ALGÉRIE
18/12/2015 02h:42 CET | Actualisé 18/12/2015 03h:57 CET

Après des accusations de "provocations", le MDN défend l'action des gendarmes à Debdeb (Illizi)

nabinfo7407/panoramio
Une vue de Debdeb, ville frontalière avec la Libye

Le ministère algérien de la défense nationale (MDN) a publié, jeudi, une "mise au point" après les déclarations du sénateur de la wilaya d'Illizi, Abbès Bouamama au sujet de "provocations" commises par des éléments de la gendarmerie nationale durant l'accomplissement de leur mission dans un quartier de la ville de Deb-deb, frontalière avec la Libye.

La mise au point fait référence à des articles publiés dans la presse - dont El Khabar - évoquant un "retour au calme" après des tensions à Debdeb.

Le journal El Khabar faisait ainsi état d'une lettre envoyée par le sénateur au chef d'état-major de l'armée algérienne au sujet de plaintes d'habitants à propos de "provocations de la part de certains éléments de la gendarmerie nationale" entraînant selon lui à des accrochages avec des jeunes. Les jeunes ont attaqué à coup de pierres les gendarmes qui ont répliqué par des tirs de gaz lacrymogènes.

Selon El Khabar, ces tensions sont intervenues sur fond d'une campagne de perquisition menées par les services de sécurité à la recherche d'armes.
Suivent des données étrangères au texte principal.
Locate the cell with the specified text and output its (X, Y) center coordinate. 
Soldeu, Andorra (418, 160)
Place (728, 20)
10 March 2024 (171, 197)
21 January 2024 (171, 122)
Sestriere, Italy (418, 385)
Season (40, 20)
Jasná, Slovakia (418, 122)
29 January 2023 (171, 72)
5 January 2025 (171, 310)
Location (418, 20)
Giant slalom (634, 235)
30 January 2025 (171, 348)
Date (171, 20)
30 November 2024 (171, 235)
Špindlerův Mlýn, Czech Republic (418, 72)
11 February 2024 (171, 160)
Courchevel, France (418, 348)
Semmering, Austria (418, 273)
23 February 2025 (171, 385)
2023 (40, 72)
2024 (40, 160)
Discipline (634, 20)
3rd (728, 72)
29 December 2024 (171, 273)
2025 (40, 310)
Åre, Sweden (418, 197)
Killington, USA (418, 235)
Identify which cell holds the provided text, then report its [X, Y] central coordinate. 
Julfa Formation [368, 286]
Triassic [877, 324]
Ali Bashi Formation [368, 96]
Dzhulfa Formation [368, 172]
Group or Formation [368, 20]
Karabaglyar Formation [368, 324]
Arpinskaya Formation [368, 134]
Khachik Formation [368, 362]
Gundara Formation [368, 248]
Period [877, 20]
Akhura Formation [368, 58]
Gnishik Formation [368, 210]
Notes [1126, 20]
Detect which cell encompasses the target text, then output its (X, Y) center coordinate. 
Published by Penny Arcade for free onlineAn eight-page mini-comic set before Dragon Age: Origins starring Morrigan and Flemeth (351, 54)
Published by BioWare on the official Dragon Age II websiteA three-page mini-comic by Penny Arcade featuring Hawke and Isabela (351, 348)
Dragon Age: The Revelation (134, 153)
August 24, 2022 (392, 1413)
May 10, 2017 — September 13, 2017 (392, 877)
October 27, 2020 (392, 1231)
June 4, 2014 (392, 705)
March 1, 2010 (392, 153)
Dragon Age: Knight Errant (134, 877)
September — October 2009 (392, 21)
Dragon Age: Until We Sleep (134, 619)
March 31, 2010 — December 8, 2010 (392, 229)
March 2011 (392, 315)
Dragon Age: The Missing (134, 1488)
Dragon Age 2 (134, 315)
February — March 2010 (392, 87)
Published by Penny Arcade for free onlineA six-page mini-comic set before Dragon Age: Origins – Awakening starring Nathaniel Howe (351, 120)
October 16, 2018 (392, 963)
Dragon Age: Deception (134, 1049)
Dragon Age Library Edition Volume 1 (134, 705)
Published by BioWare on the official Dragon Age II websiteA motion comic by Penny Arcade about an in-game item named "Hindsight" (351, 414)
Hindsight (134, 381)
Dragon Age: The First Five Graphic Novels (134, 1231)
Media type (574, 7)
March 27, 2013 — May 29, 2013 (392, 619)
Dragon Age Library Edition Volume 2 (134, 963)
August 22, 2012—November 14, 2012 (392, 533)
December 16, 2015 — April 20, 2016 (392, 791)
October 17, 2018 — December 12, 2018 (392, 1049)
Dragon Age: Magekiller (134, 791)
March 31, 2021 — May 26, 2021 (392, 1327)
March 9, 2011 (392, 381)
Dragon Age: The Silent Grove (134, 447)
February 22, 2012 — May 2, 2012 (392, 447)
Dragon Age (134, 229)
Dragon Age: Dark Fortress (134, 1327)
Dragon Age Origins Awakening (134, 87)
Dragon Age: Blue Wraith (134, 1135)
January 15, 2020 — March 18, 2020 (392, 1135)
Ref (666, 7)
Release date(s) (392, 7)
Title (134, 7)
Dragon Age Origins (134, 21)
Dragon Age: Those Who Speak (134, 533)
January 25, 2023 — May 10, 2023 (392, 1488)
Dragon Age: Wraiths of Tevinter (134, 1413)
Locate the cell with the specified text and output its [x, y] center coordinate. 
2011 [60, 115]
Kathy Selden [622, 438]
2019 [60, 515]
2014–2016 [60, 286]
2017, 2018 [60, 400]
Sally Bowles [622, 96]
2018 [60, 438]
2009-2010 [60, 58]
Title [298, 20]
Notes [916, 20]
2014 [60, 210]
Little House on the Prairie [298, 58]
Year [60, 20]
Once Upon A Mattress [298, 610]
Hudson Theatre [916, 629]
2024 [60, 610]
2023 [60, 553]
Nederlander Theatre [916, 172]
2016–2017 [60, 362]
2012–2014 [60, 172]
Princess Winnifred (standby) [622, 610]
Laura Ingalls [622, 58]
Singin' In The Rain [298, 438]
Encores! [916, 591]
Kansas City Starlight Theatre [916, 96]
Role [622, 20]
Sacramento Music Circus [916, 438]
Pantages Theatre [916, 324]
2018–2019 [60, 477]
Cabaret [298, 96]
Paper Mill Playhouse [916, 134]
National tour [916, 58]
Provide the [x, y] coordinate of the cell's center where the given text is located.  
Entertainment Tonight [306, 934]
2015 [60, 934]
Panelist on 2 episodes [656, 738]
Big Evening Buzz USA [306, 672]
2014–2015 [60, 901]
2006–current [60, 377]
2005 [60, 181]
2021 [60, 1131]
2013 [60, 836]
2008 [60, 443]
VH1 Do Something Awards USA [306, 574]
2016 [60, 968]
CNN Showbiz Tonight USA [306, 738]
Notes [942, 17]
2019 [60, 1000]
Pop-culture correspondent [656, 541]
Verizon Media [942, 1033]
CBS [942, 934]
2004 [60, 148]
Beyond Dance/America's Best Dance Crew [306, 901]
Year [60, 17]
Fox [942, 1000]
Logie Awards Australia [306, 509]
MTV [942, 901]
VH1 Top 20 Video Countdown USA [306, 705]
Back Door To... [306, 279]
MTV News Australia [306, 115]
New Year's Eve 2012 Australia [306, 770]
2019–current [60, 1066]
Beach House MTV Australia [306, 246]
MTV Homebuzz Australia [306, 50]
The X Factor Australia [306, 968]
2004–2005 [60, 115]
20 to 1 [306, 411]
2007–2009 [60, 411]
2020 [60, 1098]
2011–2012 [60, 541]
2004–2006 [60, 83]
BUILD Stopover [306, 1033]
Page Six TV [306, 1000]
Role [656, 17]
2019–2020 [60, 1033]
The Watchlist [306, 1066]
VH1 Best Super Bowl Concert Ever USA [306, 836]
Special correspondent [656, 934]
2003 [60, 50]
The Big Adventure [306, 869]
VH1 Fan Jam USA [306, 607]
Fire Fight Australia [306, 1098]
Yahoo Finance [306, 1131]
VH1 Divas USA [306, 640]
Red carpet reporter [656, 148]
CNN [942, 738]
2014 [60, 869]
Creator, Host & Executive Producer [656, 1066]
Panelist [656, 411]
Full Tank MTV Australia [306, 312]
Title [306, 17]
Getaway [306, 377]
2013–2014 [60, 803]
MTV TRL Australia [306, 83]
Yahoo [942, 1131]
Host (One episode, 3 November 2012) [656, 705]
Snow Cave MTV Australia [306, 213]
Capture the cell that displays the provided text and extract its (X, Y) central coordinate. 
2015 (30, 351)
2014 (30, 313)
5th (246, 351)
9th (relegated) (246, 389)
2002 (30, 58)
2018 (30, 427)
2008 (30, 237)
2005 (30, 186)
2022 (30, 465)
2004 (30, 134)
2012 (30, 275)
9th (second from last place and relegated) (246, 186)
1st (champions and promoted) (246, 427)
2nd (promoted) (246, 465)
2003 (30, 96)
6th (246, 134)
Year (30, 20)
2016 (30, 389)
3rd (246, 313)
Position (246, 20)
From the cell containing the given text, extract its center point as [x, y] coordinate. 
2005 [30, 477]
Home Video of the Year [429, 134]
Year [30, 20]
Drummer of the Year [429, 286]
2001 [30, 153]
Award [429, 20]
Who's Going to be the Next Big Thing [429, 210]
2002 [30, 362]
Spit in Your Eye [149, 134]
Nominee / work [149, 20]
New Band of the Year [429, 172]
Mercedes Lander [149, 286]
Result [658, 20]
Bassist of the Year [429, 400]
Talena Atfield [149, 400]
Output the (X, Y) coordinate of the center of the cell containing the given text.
Tout en soulignant le caractère "isolé" de ces incidents, le sénateur a indiqué que le calme était revenu à Debdeb,qui est considérée comme une "région sensible" du fait de sa position frontalière avec la Libye.

La mise au point du ministère de la défense répond directement aux déclarations du sénateur Abbes Bouamama à certains médias "concernant ce qu’il considère comme des provocations de la part des éléments de la Gendarmerie Nationale, "lors de l’exécution d’une mission de perquisition au niveau du village de Mriksène/ commune frontalière de Deb-deb, qui ont déclenché des altercations entre ces derniers et quelques jeunes."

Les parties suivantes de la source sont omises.